CiU gives ground on 2014 budget as ERC emerges as leading Catalan political force

New survey shows 46 percent voting in favor of region’s independence, falling to 30 percent if more powers were devolved to Barcelona

ERC leader Oriol Junquera (l) converses with Catalan premier Artur Mas.
ERC leader Oriol Junquera (l) converses with Catalan premier Artur Mas.ALBERT GARCÍA

For the first time since he took the reins of Catalonia’s regional finances, Andreu Mas-Colell on Tuesday presented a budget without any new austerity measures. Instead, the region aims to bring down its deficit and increase revenues by introducing new taxes and privatizing services. Mas-Colell expects an income of around 1.5 billion euros from the sale of assets, especially real estate and water infrastructure.
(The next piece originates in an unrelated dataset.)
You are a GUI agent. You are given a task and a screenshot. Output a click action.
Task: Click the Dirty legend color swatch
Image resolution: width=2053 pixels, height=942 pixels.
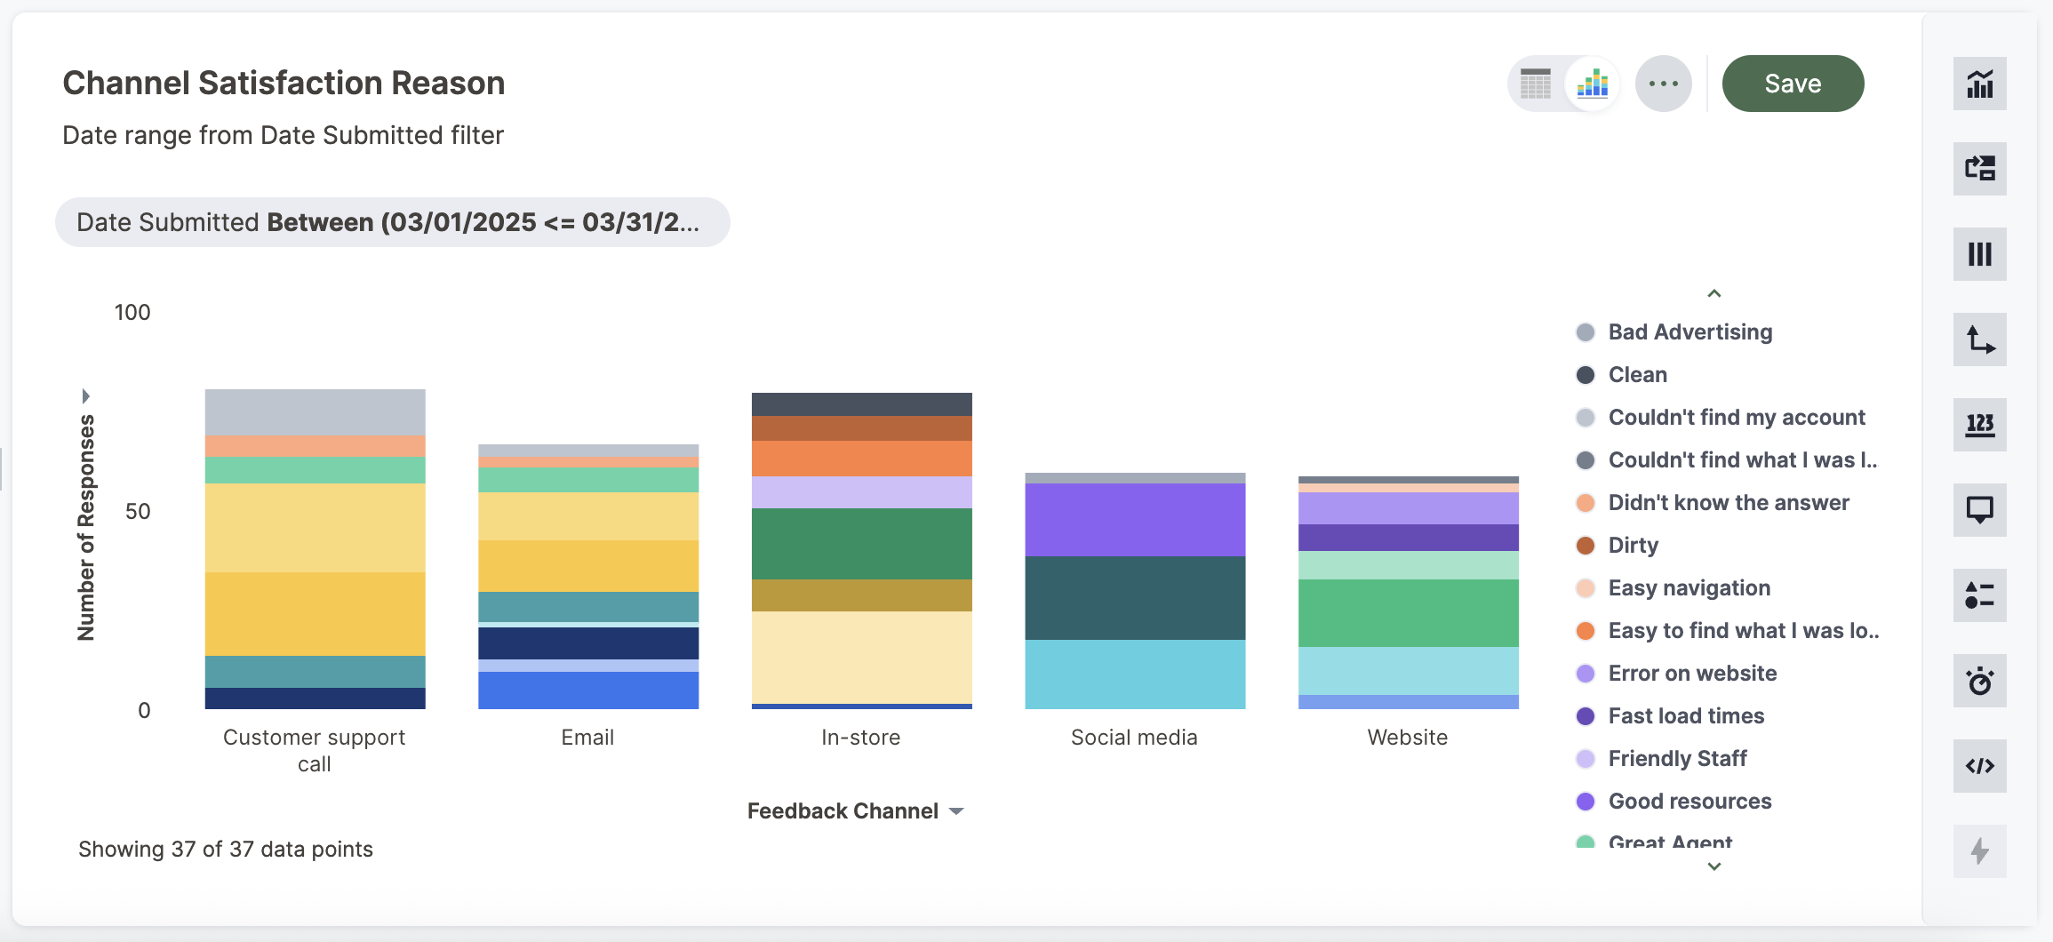(1586, 546)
In 2013, the Catalan regional government was operating on a budget extension from the previous year, and the approval of the 2014 accounts is dependent on the approval of leftist-nationalist ERC, the parliamentary partner of the governing CiU bloc. Among ERC’s conditions were that the budget must come into effect from January 1 (recent years have been beset by delays) and include a raft of taxes to avoid the need for further social cutbacks. The leftist grouping, aware that spending has been curtailed by 25 percent since 2010, wanted income to cover spending, rather than imposing more hardship on citizens, and for the bulk of the outlay to go on primary services. The regional government is therefore to spend 71.1 percent of the 19.8-billion-euro 2014 budget on education, healthcare and social services.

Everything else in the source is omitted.